Talking to the Gazette about her win Eilidh - who played down a slight sore throat, describing it as a ‘Mod cold’ - said she was more nervous yesterday when performing in the Oran Mòr competition (the qualifying competition for the Gold Medal), but her nerves disappeared for the final, as she felt “she had done her bit and didn’t expect to get first”.

Eilidh, who believes she has Lewis connections through her great grandfather, is a Gaelic student at Glasgow University and when finished with her studies hopes to pursue a teaching or maybe media career (but behind the camera, she joked, as she juggled interview requests).

Talking about her song choice ‘Macleod’s Lament’ (the competitors in the final sing a prescribed song and an own choice) it was a song she had grown up with.

She said: “I actually sang it a few years ago - it’s a song from Skye - and I’ve heard it at ceilidhs. “It has a chorus which everyone sings along with, although not at the competition! I’ve heard it all my life and I really liked it, so as it was my first shot at this I decided to sing it.”

And proving the phrase “like father like daughter” holds true, Eilidh’s Gold Medal achievement will now sit alongside dad, Arthur Cormack’s, as he also won a Gold Medal aged 18 in 1983.

Angus MacLeod entered an exclusive club this morning, as he is only one of eight Inverness men in the Mod’s 122 year history to win the Gold Medal.

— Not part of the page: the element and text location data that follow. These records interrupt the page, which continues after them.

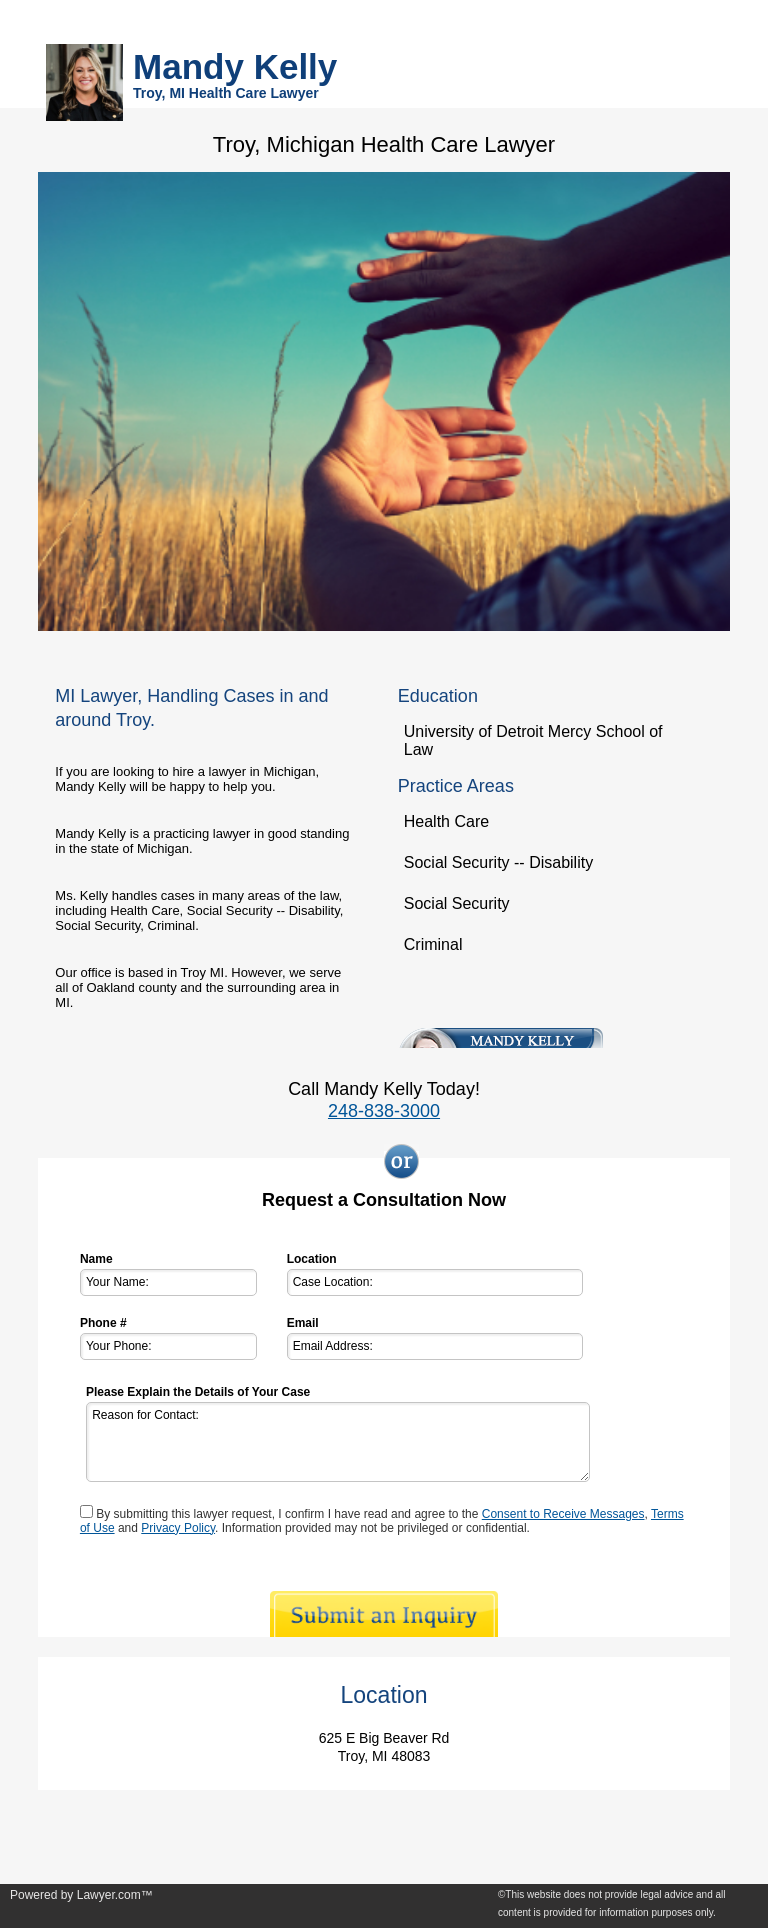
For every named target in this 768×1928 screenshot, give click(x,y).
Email (303, 1323)
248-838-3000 (384, 1111)
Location (312, 1259)
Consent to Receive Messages (563, 1514)
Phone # (103, 1323)
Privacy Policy (178, 1528)
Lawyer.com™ (115, 1895)
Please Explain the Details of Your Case (198, 1392)
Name (96, 1259)
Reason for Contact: (338, 1442)
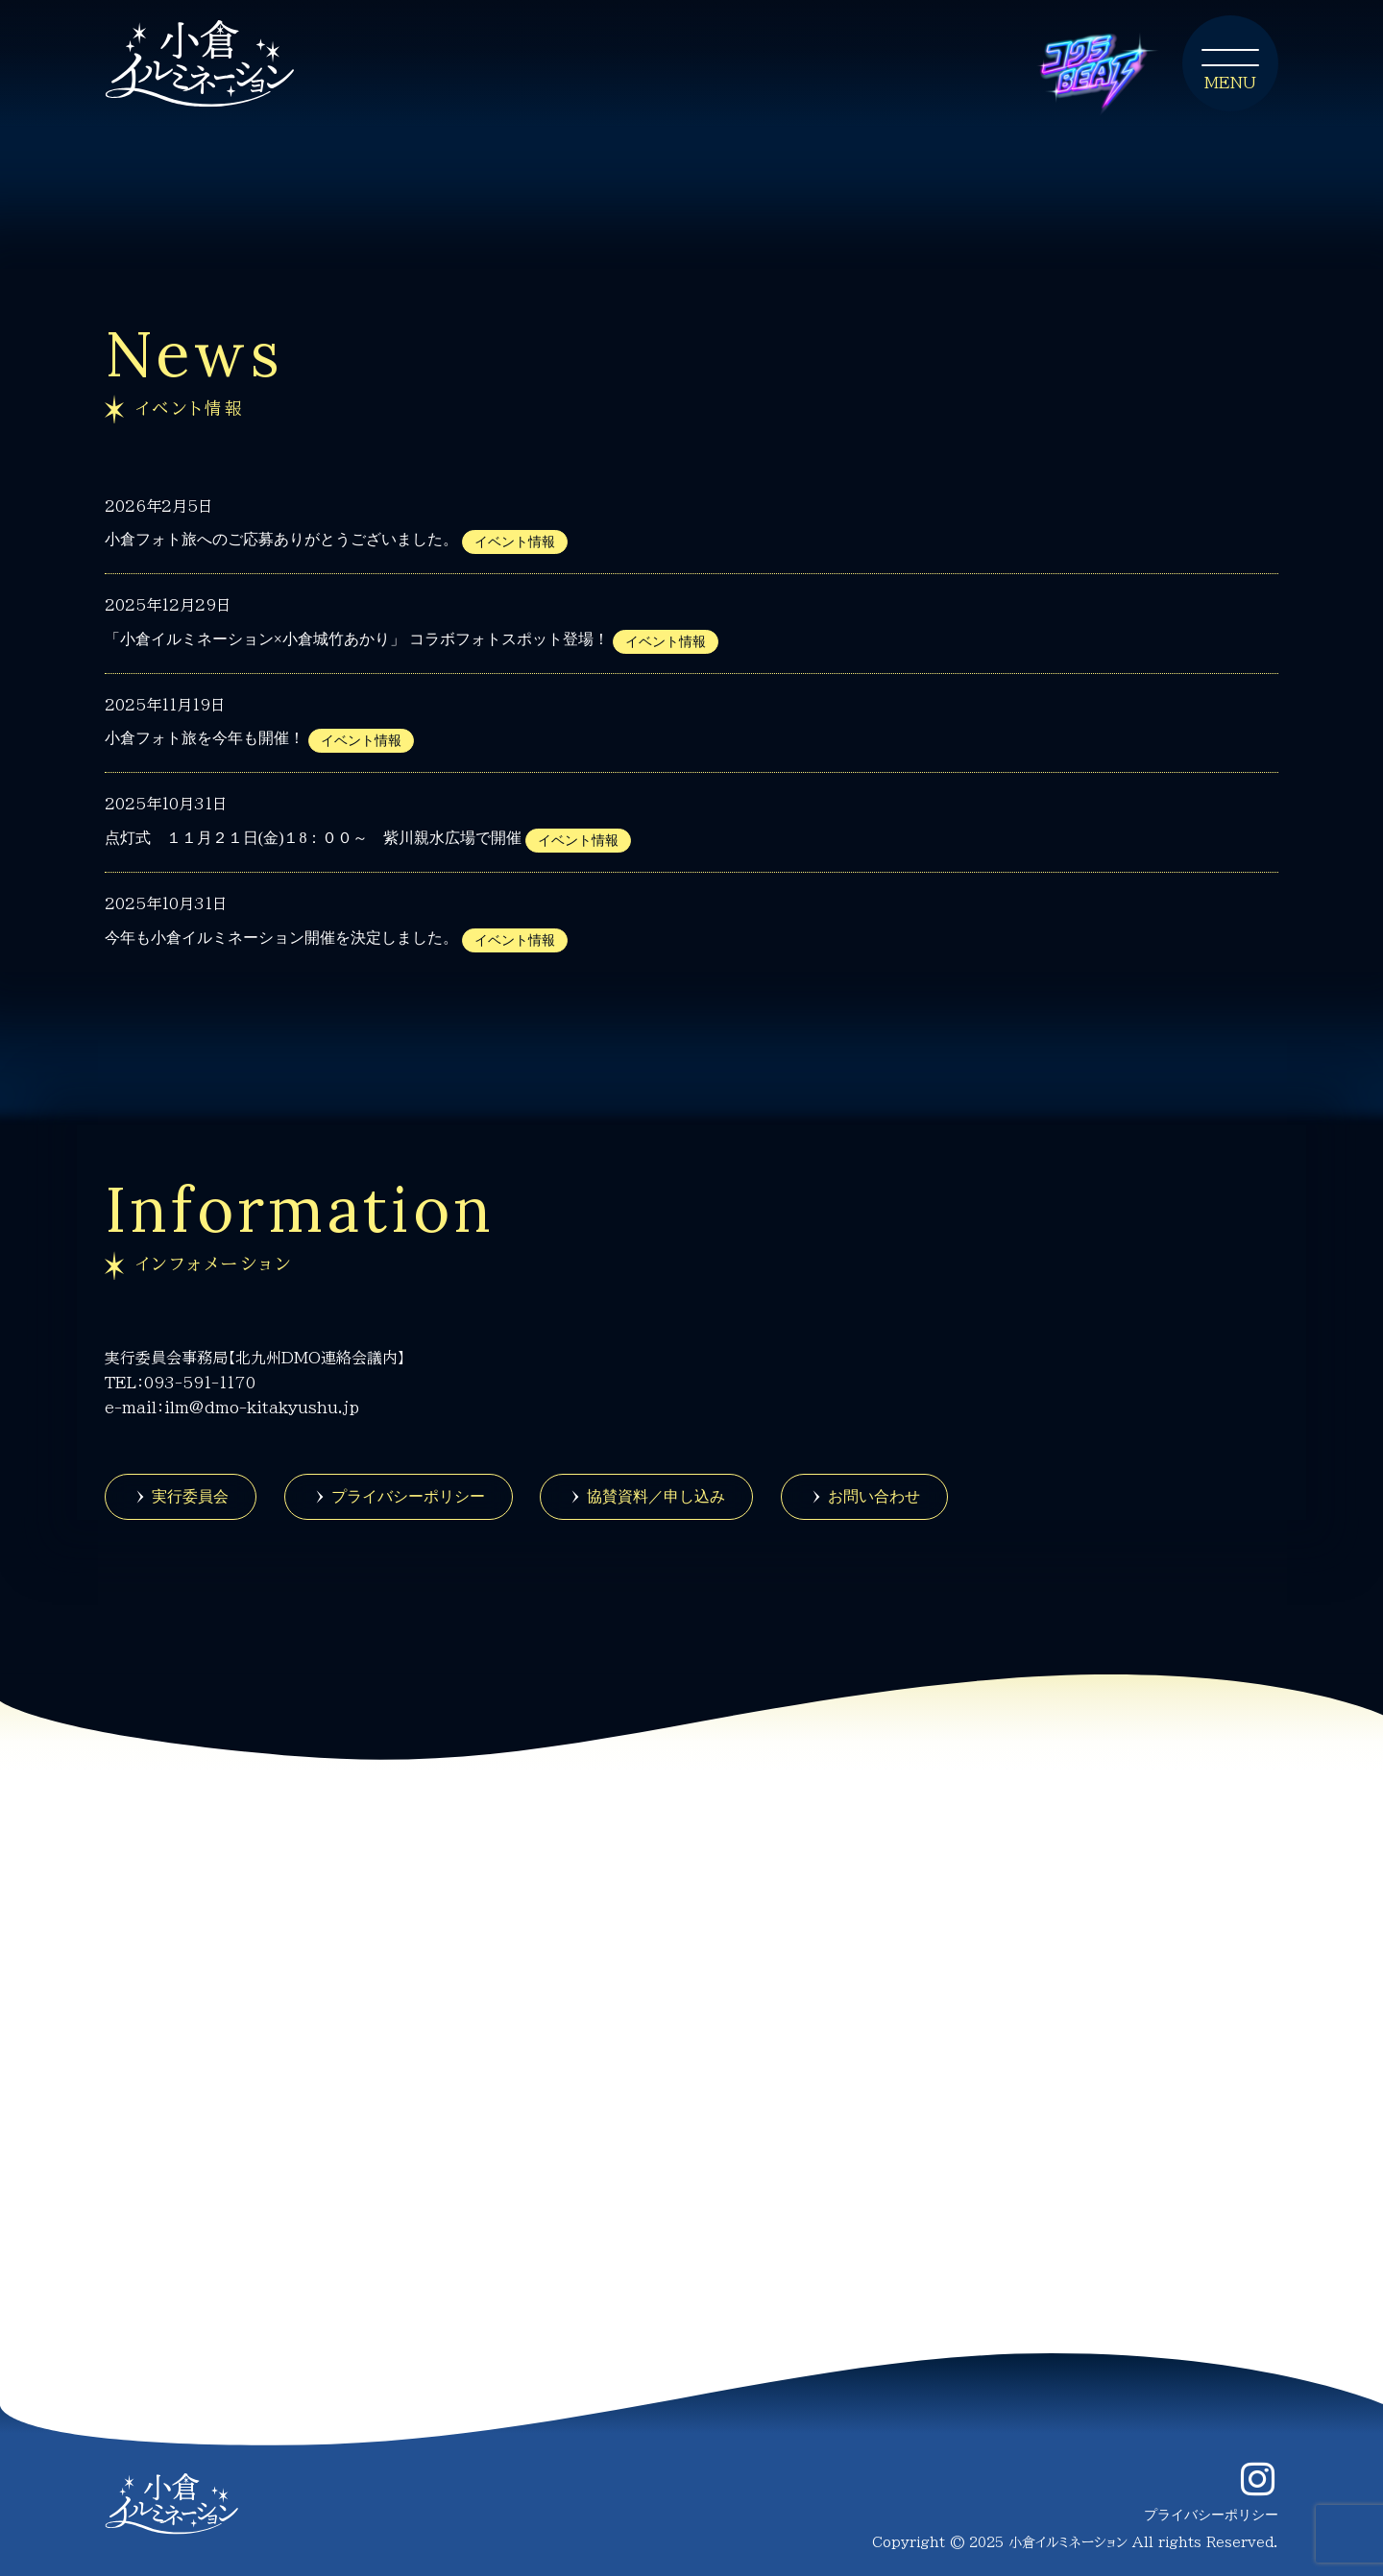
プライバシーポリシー (408, 1495)
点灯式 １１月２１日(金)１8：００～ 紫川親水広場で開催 (313, 838)
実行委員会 (190, 1495)
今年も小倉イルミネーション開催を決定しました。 (281, 937)
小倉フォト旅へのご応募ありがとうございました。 (281, 539)
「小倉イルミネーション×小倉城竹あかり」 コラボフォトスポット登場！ (357, 639)
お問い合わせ (874, 1495)
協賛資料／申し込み (656, 1495)
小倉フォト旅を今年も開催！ (204, 738)
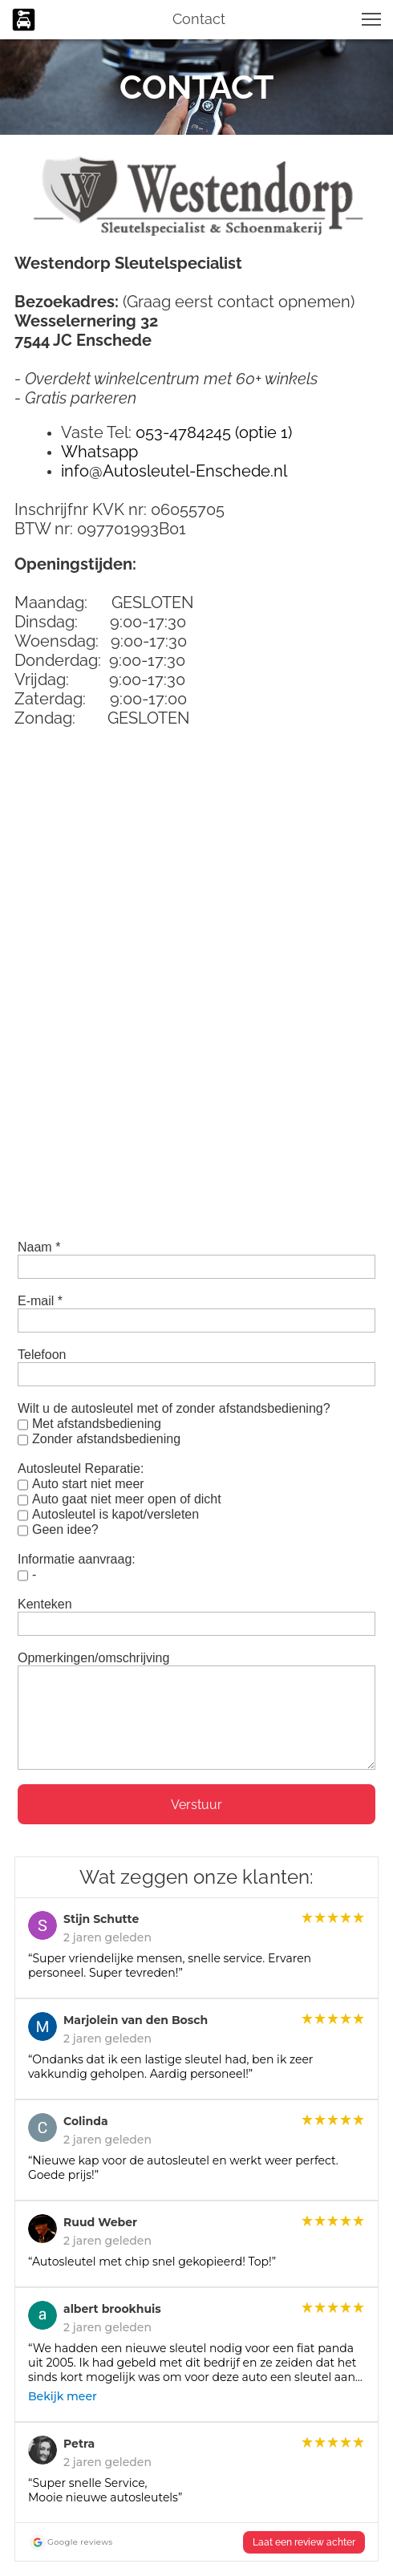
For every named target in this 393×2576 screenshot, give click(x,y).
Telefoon (42, 1354)
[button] (371, 19)
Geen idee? (65, 1529)
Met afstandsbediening (96, 1423)
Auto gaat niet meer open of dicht (126, 1499)
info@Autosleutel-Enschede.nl (174, 471)
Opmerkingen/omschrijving (93, 1658)
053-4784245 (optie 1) (214, 432)
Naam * (39, 1247)
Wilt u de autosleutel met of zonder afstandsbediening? (174, 1408)
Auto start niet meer (88, 1484)
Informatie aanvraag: (77, 1559)
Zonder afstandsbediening (106, 1439)
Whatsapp (99, 451)
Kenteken (45, 1604)
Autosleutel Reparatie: (81, 1468)
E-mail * (40, 1301)
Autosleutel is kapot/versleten (115, 1514)
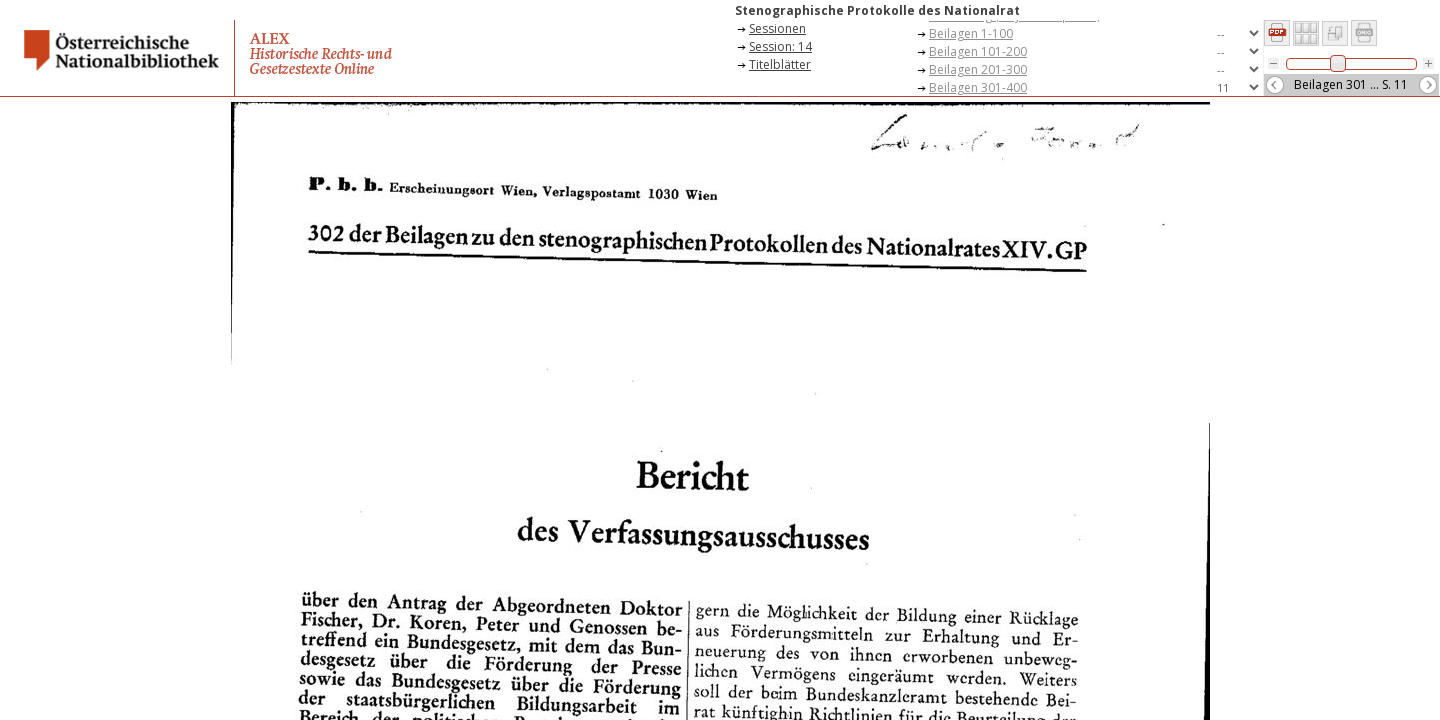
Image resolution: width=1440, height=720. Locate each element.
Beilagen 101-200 (978, 51)
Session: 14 (780, 46)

Talking about controlling his nerves, Angus, who describes himself as: “Half Lewis (Gress), a quarter Skye and a quarter Uist,” said: “I am surprised anyone could hear me over the clacking of my knees!”

And Angus’s song choice ‘Fair Maid of Barra’, like Eilidh’s, was quite personal to him, as his grandfather had transcribed the words from the original.

He described: “It’s a song about a Uist man and a lady from Barra. The story behind the song is that he is supposed to walk her home after a dance, but he has one too many and forgets, and she is not happy about it, so he writes the song to mollify her.”

And after such stunning success in the morning, perhaps Angus could be forgiven for having a rest, but he was soon called back into action as part of the Inverness Gaelic Choir, as the frantic Mod week continues this afternoon and tomorrow.